Now, here we are first-footing into December and the items cooked and stored are lagging behind the advancing days on the calendar. I count them up and realise that unless i make one extra dish every day of the week from now until Christmas then Christmas is not going to happen. Like some ridiculous horse race we put ourselves through it every year.

 Alison Pearson may have smashed up some bought mince pies to make them look homemade but this is nothing compared to the expectations of  family members that this year must be at least as good, if not better, than last year. I may feel like i want to retire to bed with a bottle of sloe gin and a half-read book but other members of the family would soon put a stop to that. Christmas may be for everybody but you'd better make sure you want what everyone else wants. My second son, Christopher, declared last year 'the best Christmas ever' - so however am i going to top that?

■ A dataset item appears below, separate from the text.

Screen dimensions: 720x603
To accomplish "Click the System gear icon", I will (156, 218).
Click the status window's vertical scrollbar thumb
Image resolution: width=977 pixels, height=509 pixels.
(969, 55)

I return to THE LIST and decide to make mince pies with the little ones. This is one of those areas where imperfection is almost a requirement. I manage to knock out a few dozen mince pies on one end of the table whilst Sophie is busy hammering pastry into submission at the other. Once levered off the table into tins they are being over-generously filled ( supermarkets' ideas of 'generous fillings' and my kids' seem to differ somewhat), and stamped with carpet-sized stars.

 I stop for a moment and catch  a look of deep concentration as Molly carefully paints each star with a whitewash of floury milk. And it is at this point that all the lists and panic and pressure of Christmas goes completely out the window. This is what it's all about, and if there are huge gaps in the Christmas menu and we are resorting to opening a packet of cheese straws on Boxing day then nobody will really care.

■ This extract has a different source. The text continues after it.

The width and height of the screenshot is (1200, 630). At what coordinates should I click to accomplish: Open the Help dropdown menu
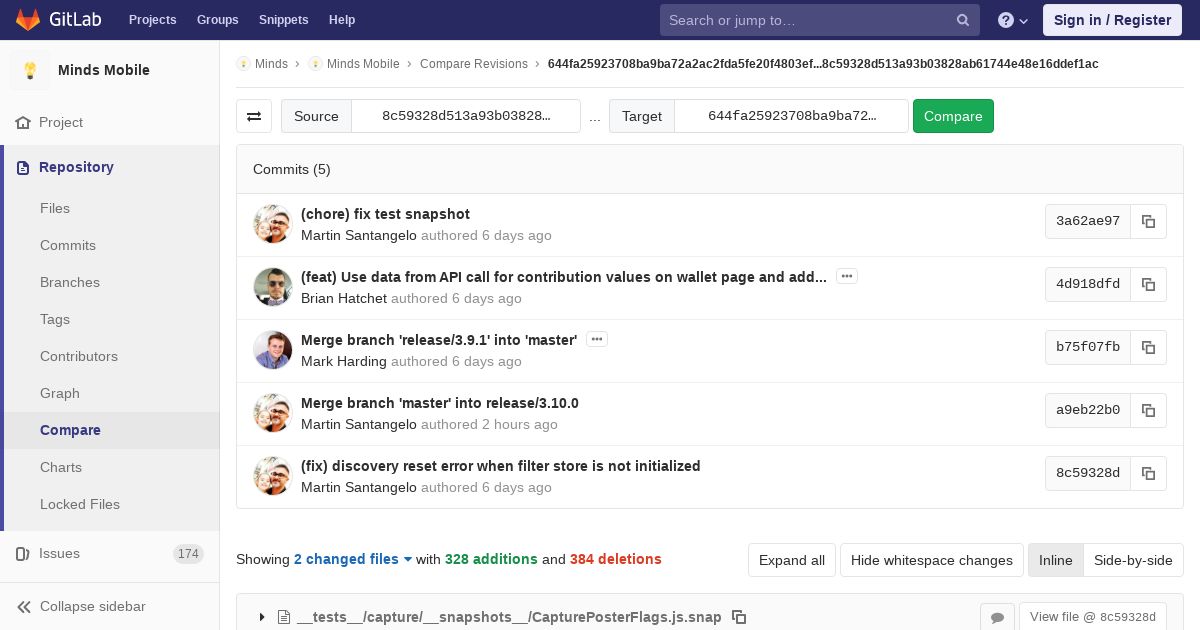(1013, 20)
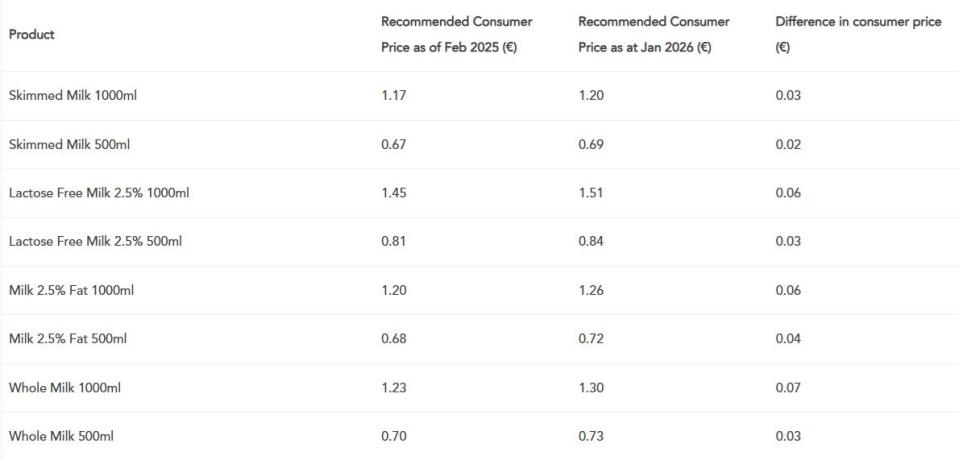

I turn to your diary for December 1st and see that you, too, feel the change in the air. 'Unlike so many other meals, Christmas cannot be left to chance. Planning, rarely part of my kitchen life, is essential.' The reason you give is that 'you tend to remember every Christmas'....and that 'every dish that fails or disappoints will be mentioned at every Christmas from now till kingdom come.' I think you are perfectly right here. I still recall very well the turkey from a friend that was still being plucked at nine o'clock Christmas eve and that was so huge that we had to fairly ram it in the Aga to make it fit.

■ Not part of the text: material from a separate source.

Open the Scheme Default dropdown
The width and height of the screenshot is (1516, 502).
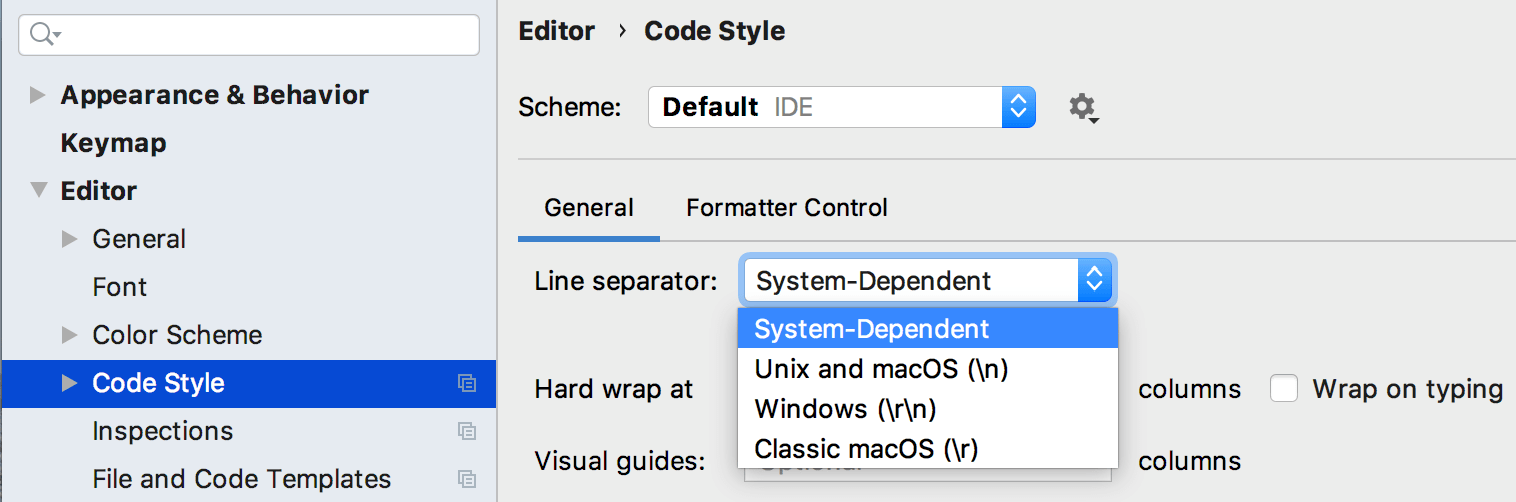(841, 107)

You serve up a warming dish of mashed cumin and paprika-spiced parsnip croquettes in a tomato sauce enlivened with sherry vinegar (page 473) to chase out the  cold on a bone-chilling evening. I hadn't noticed the cumin in here before but am keen to give it a go now. I seem to have made several cumin-based recipes lately in a bid to ward away the fog of colds that seem to pass endlessly around at this time of year. Some say 15 raw garlic cloves works a treat, and i expect it does if you want to be billy-no-mates.

Bored with the usual Christmas cake you concoct a version of the french Buche de Noel that is more to your liking. There is something distinctly naff about the arrangement of two swiss rolls pretending to be a log - as made by every girl guide doing their cookery badge in the 70's. Your version contains a homemade  praline - a festive 'crown of glistening, caramel-coated hazelnuts' and a butter cream made with Nutella (pg 476). I will, of course, be making the TRADITIONAL version. And, as is traditional, it will probably still be sitting there half - eaten until well into January. Perhaps if there were not small children around who consider it their right to decorate it, i could possibly get away with it. Maybe in a few years time...It's not as if it's most people's first choice from the table anyway, but then it does have its uses when someone drops by unexpectedly.